But in spite of it all, it was a hard saying, that in the pantheistic
view of life the absorption of the individual into the great whole took
the place of the continued personal existence which was desired by the
_ego_. But what frightened me even more was that the divine All was
not to be moved or diverted by prayer. But pray I had to. From my
earliest childhood I had been accustomed, in anxiety or necessity, to
turn my thoughts towards a Higher Power, first forming my needs and
wishes into words, and then later, without words, concentrating myself
in worship. It was a need inherited from many hundreds of generations of
forefathers, this need of invoking help and comfort. Nomads of the
plains, Bedouins of the desert, ironclad warriors, pious priests, roving
sailors, travelling merchants, the citizen of the town and the peasant
in the country, all had prayed for centuries, and from the very dawn of
time; the women, the hundreds and hundreds of women from whom I was
descended, had centred all their being in prayer.
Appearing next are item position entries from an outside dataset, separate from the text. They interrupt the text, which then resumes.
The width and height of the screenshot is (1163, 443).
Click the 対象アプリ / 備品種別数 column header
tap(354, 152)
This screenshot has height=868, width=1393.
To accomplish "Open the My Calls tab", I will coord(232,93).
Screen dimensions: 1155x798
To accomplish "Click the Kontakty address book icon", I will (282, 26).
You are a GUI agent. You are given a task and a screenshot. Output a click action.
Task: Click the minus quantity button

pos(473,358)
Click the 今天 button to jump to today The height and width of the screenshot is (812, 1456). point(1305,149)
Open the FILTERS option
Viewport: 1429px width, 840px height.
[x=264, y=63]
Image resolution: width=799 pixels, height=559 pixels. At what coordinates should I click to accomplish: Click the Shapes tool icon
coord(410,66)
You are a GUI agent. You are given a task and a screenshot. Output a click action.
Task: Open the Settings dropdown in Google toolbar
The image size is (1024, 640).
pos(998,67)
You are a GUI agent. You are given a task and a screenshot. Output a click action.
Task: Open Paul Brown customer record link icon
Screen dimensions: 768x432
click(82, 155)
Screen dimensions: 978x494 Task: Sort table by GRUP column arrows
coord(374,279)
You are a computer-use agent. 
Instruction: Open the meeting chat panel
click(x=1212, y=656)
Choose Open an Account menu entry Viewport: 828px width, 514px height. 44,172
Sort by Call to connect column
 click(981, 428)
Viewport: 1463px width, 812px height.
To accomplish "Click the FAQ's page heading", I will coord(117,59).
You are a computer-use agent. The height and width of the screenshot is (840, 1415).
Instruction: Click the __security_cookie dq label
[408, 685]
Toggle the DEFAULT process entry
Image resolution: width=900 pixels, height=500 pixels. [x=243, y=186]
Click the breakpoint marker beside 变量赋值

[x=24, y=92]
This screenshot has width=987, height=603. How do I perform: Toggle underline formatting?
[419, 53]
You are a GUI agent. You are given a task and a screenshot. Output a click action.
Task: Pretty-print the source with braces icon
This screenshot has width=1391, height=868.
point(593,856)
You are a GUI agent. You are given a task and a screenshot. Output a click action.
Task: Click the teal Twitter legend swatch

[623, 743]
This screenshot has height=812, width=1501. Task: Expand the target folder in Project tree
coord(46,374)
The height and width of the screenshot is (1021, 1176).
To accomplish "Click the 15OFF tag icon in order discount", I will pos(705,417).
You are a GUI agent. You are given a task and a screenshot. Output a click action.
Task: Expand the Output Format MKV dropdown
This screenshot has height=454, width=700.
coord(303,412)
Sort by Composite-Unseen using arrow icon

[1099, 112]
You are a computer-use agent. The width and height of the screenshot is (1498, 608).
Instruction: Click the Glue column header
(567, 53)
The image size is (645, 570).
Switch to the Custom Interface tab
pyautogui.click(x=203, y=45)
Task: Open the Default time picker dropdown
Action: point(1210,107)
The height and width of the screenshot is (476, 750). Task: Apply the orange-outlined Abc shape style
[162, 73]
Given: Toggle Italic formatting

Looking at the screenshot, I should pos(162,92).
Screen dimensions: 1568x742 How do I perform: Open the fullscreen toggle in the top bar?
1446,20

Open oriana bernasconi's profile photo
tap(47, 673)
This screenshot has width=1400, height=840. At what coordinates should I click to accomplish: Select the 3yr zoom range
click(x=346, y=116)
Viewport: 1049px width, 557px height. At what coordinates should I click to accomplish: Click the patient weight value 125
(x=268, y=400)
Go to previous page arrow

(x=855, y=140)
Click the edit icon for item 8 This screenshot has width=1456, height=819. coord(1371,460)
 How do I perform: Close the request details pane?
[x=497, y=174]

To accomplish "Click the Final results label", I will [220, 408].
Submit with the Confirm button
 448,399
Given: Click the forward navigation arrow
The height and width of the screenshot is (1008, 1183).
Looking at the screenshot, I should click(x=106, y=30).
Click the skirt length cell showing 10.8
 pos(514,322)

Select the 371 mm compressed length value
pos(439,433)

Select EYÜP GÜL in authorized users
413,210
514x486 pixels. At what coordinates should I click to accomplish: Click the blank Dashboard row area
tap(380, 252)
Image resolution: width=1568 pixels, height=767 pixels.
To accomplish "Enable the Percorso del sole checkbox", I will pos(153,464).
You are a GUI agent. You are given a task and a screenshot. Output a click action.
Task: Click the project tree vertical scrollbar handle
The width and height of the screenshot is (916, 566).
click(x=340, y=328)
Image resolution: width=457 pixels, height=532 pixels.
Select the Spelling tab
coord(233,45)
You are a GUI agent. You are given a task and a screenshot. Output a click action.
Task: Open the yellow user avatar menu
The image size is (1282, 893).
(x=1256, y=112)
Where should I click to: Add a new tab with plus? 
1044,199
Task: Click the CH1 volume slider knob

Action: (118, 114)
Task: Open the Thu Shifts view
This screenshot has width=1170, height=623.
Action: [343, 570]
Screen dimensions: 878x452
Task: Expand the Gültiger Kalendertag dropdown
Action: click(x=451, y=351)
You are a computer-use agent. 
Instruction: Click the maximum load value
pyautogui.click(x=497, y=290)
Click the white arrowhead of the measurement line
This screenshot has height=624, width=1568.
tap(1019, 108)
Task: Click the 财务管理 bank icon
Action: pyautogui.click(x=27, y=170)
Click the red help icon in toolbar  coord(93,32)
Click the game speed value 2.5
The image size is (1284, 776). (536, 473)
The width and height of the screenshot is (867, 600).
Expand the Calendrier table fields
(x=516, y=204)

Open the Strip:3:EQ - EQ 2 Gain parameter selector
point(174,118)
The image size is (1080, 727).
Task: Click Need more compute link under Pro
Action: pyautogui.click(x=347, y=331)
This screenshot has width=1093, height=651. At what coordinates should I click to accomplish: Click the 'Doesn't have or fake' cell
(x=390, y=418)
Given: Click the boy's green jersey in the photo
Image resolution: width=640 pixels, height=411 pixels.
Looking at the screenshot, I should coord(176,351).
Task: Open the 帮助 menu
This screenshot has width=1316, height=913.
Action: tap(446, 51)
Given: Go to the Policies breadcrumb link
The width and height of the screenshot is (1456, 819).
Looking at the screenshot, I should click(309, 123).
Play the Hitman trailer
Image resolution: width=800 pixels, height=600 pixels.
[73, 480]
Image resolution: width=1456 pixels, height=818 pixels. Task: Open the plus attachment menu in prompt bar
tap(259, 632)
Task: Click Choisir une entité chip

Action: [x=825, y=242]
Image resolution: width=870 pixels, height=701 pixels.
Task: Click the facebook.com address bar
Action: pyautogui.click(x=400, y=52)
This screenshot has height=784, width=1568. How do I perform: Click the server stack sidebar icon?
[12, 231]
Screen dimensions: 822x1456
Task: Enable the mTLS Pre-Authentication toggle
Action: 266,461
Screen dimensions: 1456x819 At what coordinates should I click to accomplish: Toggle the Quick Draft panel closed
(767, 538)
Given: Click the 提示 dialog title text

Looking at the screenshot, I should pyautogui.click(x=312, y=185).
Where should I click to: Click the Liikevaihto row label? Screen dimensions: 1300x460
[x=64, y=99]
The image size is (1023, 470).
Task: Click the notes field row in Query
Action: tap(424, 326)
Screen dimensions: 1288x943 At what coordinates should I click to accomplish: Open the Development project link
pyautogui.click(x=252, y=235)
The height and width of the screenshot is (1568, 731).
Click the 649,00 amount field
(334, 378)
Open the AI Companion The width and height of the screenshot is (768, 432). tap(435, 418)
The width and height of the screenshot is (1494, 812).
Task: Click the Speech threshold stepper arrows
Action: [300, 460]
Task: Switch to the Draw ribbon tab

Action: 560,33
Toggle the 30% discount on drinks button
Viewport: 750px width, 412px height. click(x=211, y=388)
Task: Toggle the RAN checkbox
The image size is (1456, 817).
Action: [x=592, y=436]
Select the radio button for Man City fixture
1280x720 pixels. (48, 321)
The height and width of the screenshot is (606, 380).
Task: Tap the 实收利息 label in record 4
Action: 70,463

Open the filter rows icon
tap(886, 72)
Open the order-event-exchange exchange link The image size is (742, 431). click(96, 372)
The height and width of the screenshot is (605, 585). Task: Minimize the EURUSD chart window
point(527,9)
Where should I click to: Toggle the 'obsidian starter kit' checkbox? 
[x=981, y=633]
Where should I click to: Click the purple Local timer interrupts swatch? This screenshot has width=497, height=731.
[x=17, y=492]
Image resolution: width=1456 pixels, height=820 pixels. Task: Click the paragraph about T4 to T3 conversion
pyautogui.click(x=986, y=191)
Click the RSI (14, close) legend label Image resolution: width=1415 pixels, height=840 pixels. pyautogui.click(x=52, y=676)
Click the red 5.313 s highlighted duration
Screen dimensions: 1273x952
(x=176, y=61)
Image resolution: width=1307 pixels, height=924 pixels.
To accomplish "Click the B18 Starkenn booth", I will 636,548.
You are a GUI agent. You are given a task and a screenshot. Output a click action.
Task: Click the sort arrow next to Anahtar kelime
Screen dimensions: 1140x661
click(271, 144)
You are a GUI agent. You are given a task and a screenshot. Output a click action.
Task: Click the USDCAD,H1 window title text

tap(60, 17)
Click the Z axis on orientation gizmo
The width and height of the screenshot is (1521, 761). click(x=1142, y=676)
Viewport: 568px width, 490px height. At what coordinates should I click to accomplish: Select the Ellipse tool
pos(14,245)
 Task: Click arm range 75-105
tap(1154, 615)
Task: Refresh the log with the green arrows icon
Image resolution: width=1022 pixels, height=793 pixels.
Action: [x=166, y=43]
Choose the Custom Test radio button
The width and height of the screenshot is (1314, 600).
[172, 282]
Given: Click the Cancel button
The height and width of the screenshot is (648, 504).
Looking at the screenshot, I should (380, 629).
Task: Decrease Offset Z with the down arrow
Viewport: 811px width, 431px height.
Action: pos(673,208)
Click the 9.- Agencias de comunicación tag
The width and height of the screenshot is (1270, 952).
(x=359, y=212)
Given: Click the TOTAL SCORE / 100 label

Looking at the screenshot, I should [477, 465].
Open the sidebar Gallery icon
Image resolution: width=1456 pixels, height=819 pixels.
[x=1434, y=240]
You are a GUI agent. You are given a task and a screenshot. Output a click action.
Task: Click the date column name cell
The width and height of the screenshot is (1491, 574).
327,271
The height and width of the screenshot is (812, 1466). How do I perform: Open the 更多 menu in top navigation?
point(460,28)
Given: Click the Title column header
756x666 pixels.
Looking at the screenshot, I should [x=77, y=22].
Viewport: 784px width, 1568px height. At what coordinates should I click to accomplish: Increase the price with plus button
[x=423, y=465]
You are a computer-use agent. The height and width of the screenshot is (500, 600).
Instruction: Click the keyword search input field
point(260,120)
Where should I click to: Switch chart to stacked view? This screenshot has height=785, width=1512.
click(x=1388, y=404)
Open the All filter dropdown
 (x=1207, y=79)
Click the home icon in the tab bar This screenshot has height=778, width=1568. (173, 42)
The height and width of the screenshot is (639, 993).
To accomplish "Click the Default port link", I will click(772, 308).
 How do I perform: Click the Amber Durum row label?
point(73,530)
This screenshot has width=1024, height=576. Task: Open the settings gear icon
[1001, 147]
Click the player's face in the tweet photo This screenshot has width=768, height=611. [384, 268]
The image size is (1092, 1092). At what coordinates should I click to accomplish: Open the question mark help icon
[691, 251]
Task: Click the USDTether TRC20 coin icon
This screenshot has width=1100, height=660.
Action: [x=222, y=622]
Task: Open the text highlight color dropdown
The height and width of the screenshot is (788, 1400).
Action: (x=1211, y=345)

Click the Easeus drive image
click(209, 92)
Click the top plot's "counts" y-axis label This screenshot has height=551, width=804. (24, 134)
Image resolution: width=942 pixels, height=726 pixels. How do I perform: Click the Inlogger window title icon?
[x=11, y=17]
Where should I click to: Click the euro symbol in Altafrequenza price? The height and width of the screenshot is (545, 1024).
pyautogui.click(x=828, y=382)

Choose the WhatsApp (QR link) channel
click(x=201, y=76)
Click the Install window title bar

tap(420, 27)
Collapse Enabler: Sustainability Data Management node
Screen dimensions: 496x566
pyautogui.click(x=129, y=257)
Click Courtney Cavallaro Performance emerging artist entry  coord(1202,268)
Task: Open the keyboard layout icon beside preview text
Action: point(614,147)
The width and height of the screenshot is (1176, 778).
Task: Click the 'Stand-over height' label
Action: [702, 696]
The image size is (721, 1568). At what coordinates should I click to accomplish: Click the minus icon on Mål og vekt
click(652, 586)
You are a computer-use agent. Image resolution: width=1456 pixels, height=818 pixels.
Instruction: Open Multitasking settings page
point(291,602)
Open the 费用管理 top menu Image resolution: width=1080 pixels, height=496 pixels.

It was terrible, never
to be able to pray again.... Never to be able to fold one's hands, never
to raise one's eyes above, but to live, shut in overhead, alone in the
universe!

If there were no eye in Heaven that watched over the individual, no ear
that understood his plaint, no hand that protected him in danger, then
he was placed, as it were, on a desolate steppe where the wolves were
howling.

And in alarm I tried once more the path towards religious quietude that
I had recently deemed impracticable,--until the fight within me calmed
again, and in renunciation I forced my emotion to bow to what my reason
had acknowledged as the Truth.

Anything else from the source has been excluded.